In their article, the two women cite evidence that junk science is still being used against women.

"...even the prestigious New England Journal of Medicine recently [in 1990] ran a widely reported editorial emphasizing the relative inability of the female digestive system to metabolize alcohol efficiently compared with the male. These grandiose conclusions were based on a study of 20 men and 23 women --12 of whom were alcoholics and all of whom were hospitalized for gastric dysfunction!

"Where was the usual caution and prudence in the New England Journal over the over-extrapolation of data from hospitalized patients to the healthy population, and why was this story front- page news?

"The assertions about biology in general, and their role as child bearers, now threaten our civil liberties and the gains we have made."

The article cites two cases:

(1) A Nevada woman lost custody of her newborn child because she drank some beer the day she went into labor.
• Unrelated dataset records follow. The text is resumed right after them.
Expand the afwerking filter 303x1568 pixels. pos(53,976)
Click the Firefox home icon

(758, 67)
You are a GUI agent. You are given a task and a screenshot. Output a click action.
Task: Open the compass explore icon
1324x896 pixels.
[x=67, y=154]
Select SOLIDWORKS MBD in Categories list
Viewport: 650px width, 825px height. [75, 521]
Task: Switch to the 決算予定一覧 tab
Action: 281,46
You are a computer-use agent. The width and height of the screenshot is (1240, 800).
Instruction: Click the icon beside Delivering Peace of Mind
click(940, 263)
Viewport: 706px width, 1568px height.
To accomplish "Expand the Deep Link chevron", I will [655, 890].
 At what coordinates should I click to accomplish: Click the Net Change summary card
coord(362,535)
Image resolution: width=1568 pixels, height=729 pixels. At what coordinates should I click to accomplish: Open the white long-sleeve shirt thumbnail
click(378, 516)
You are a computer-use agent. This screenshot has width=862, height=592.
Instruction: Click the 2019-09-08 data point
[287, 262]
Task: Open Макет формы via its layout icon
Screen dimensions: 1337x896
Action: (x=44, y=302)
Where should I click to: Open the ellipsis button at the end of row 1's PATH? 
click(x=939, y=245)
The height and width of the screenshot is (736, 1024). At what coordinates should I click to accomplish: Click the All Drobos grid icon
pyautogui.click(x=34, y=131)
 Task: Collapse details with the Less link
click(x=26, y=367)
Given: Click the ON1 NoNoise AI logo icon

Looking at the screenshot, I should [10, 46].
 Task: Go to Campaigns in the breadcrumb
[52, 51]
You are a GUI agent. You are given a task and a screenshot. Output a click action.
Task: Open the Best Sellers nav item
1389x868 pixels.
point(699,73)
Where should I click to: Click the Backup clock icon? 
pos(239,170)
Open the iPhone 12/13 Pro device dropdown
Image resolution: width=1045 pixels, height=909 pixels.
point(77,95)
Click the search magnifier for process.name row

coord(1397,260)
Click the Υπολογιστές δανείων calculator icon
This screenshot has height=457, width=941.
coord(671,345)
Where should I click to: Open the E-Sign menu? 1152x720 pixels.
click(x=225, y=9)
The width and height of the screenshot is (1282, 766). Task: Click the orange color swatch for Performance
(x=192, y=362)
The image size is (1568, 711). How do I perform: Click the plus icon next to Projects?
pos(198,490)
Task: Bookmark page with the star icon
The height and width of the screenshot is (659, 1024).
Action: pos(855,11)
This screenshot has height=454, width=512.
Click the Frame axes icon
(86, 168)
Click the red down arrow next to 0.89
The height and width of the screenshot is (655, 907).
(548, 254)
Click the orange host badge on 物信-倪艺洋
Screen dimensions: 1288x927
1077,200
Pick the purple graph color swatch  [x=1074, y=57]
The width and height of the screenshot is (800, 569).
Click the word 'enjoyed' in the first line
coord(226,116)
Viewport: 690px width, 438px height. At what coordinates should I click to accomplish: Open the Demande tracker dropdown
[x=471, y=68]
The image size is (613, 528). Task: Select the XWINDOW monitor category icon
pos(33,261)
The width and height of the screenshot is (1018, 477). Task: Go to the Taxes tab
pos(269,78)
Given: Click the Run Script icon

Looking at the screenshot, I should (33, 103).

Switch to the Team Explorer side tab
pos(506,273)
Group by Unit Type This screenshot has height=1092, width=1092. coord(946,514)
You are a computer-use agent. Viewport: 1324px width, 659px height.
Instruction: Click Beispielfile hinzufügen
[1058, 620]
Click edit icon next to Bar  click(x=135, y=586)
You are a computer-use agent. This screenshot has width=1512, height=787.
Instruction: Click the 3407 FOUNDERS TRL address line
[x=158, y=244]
Since hospital workers smelled alcohol on her breath, she now has to prove herself a fit mother.

(2) A pregnant Wyoming woman was jailed for prenatal child abuse when police smelled alcohol on her breath when she went to them seeking protection from an abusive partner.

In a more recent case in 1991, two waiters in a Seattle restaurant were fired after they harassed a pregnant woman who ordered a single mixed drink. The woman, who was then overdue for delivery, was subjected to a harangue about the hazard she was presenting to her unborn child; the waiters' diatribe included thrusting a government warning from a beer bottle in the woman's face.

This seemed too extreme even for Michael Jacobson, who heads one prominent alcohol-control advocacy group, The Center For Science In The Public Interest, which has helped to whip up much of the anti-alcohol hysteria. In an interview with Wine Business Insider shortly after the incident, Jacobson stressed that "she seems to have been a good girl" by abstaining during the rest of her pregnancy and that, in his opinion, she was entitled to this one alcoholic beverage since the baby had gone to full term.

There are a number of "good girls" who feel they ought not to require the permission of Jacobson, his organization, or any other "public interest" group before making their own decisions.